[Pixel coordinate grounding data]
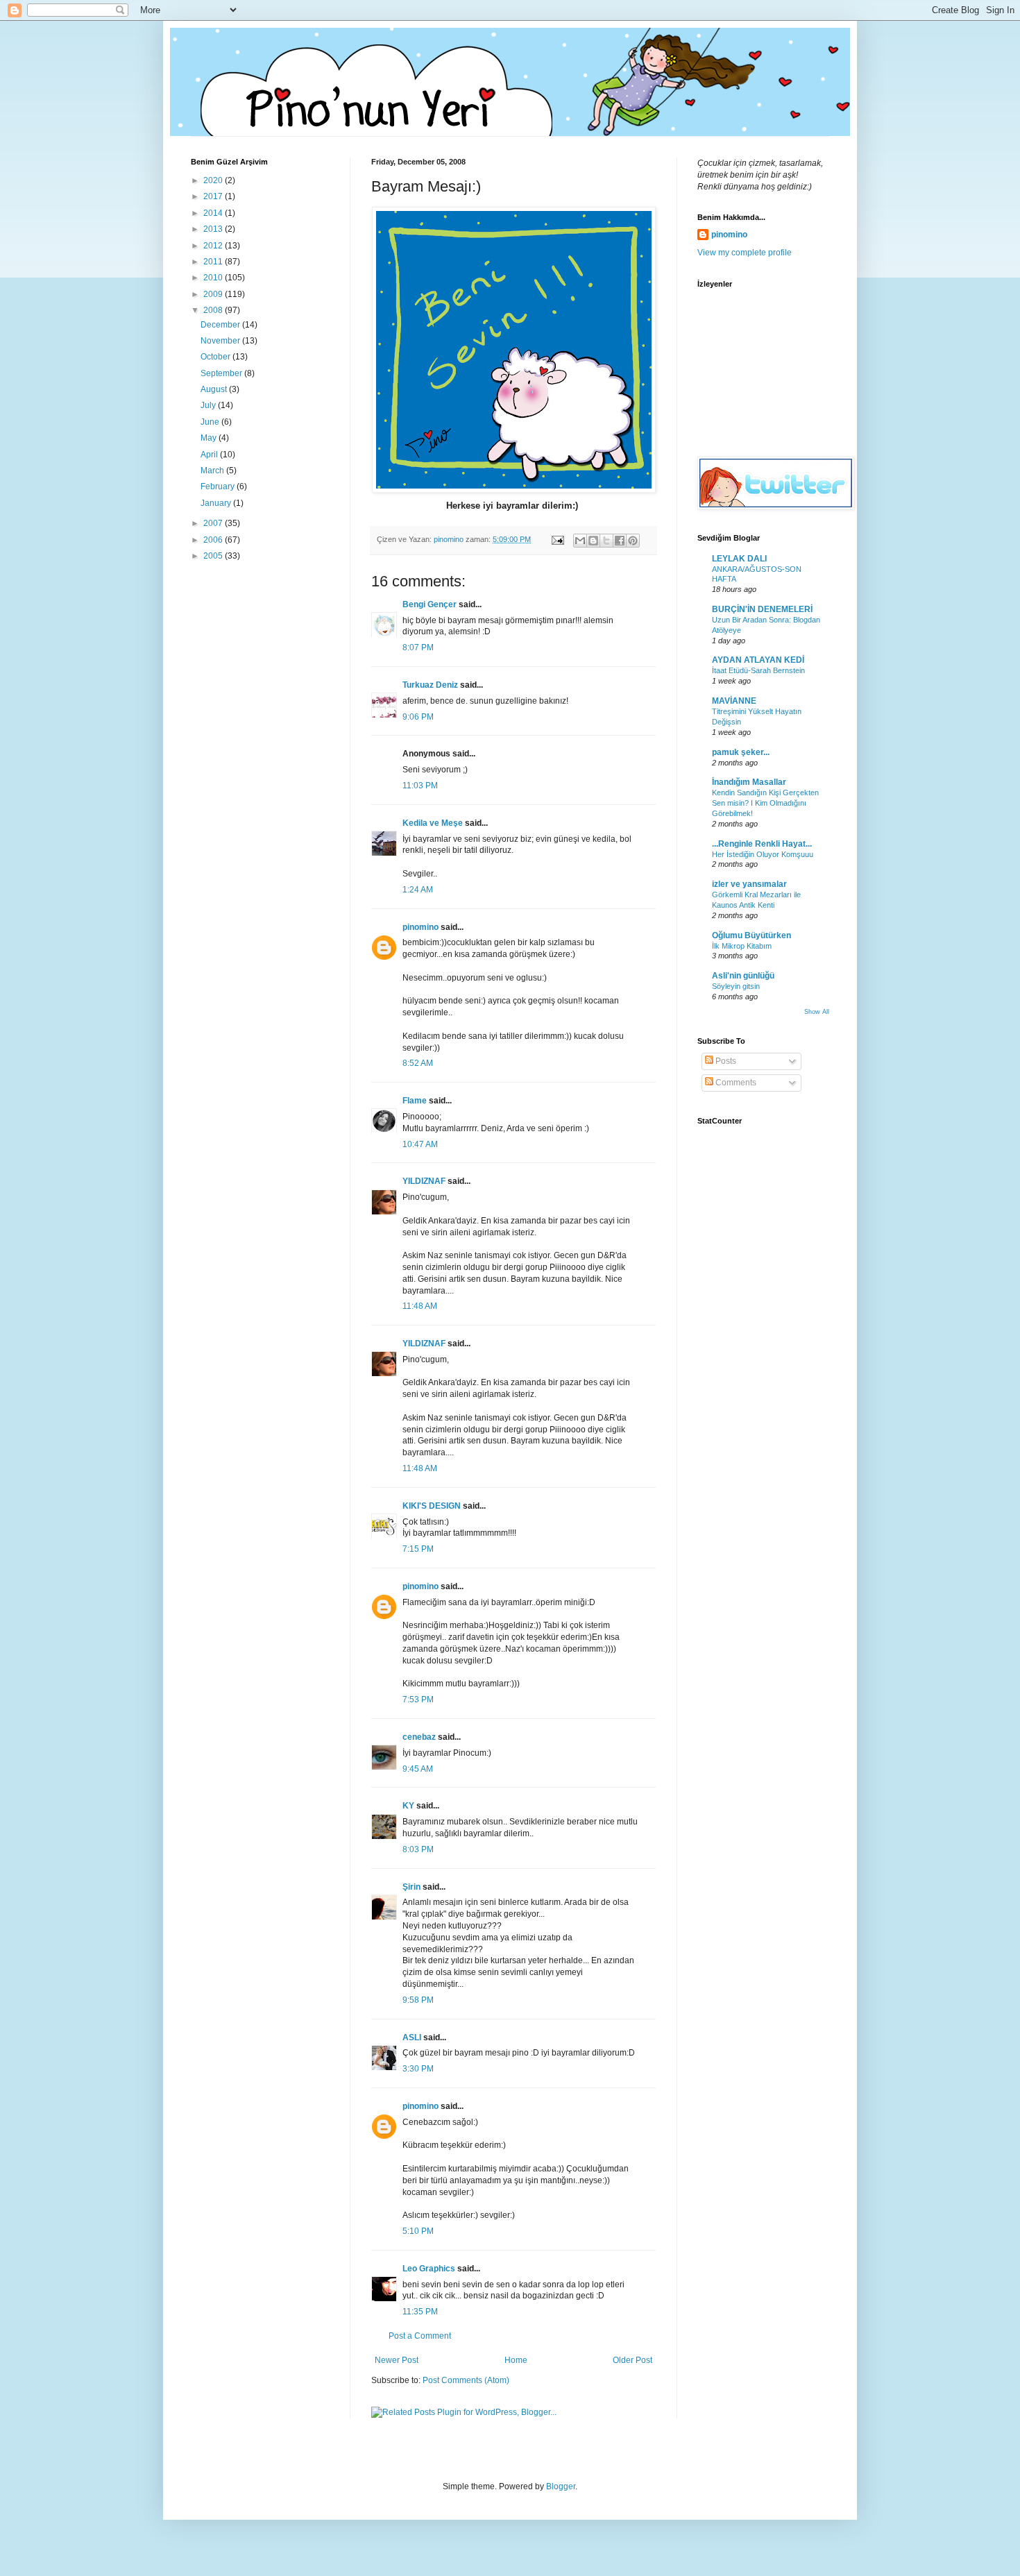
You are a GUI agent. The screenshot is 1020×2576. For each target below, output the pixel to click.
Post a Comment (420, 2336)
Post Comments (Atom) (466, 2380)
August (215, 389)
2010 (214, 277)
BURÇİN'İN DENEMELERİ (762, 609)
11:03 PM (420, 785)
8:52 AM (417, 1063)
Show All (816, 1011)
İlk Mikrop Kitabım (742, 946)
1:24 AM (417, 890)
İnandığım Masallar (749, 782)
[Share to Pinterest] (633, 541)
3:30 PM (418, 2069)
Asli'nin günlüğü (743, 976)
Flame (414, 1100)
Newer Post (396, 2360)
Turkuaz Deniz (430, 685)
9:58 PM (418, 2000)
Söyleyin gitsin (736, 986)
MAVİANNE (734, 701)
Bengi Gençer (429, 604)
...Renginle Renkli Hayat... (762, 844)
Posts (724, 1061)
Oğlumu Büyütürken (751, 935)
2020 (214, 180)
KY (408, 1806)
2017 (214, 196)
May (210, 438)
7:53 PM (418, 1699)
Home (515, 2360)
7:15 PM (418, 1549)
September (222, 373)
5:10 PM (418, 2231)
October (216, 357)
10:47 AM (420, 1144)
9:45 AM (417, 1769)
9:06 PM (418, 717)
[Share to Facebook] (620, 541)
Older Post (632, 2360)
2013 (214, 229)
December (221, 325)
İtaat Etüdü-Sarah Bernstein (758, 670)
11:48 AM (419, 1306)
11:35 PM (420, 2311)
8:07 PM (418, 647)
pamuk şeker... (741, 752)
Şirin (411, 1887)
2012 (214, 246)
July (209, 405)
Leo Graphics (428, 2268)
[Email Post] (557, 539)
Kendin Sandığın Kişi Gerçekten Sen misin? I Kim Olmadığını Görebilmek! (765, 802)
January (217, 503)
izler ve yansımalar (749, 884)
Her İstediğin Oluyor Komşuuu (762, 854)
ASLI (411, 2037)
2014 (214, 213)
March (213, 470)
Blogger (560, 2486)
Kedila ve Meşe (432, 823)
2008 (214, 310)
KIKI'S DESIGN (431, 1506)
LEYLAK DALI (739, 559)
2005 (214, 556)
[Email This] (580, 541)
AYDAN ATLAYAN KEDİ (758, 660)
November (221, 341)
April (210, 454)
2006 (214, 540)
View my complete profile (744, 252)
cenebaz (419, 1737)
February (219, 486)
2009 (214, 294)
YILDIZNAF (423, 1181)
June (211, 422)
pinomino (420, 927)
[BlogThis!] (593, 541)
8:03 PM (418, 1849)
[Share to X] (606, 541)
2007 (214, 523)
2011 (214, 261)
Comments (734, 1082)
==
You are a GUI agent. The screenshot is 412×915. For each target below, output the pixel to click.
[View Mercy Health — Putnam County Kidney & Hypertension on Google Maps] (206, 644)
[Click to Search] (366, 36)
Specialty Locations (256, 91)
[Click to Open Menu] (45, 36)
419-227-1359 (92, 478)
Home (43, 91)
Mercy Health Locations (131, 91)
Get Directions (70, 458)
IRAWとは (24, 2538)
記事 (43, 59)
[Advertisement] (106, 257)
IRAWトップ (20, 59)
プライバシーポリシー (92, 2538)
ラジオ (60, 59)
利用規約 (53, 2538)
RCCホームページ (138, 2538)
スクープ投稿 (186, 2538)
==
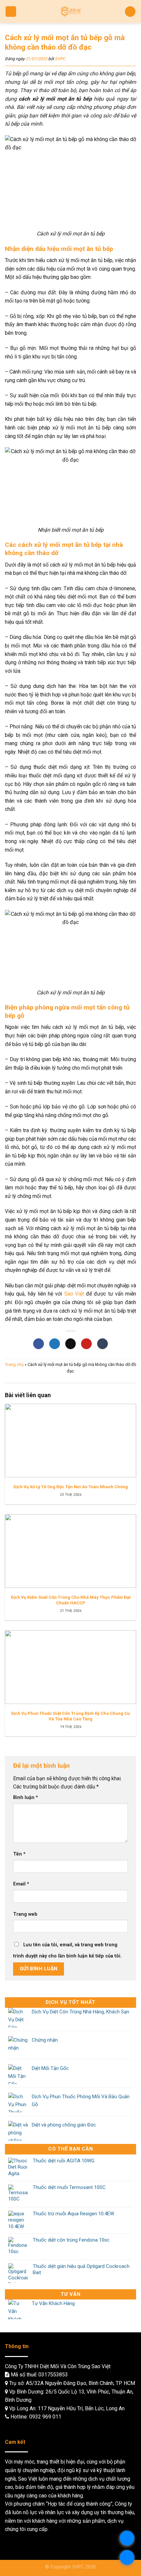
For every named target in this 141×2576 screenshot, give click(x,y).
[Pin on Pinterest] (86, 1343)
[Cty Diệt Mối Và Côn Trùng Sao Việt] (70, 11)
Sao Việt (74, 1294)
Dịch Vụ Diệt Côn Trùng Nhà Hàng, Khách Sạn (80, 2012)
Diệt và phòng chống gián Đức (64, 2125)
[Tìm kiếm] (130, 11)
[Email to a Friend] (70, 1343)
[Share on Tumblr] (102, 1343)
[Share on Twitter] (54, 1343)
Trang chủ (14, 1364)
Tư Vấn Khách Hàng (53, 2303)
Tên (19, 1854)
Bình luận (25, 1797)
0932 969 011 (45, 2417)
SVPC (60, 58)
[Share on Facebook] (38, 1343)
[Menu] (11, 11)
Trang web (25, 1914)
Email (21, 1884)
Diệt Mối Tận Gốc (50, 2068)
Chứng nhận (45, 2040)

▶ **WHAT YOU WILL DO**: Which lines of the data contain "target"? Copy them all.

▶ **RESPONSE TO THE EXERCISE**:
You are a GUI agent. The screenshot is 1020×2576. For each target below, output the pixel to click.
You are a GUI agent. The screenshot is 412×915. For each target below, output the pixel to click.
For every named target in this 141×2576 screenshot, give click(x,y).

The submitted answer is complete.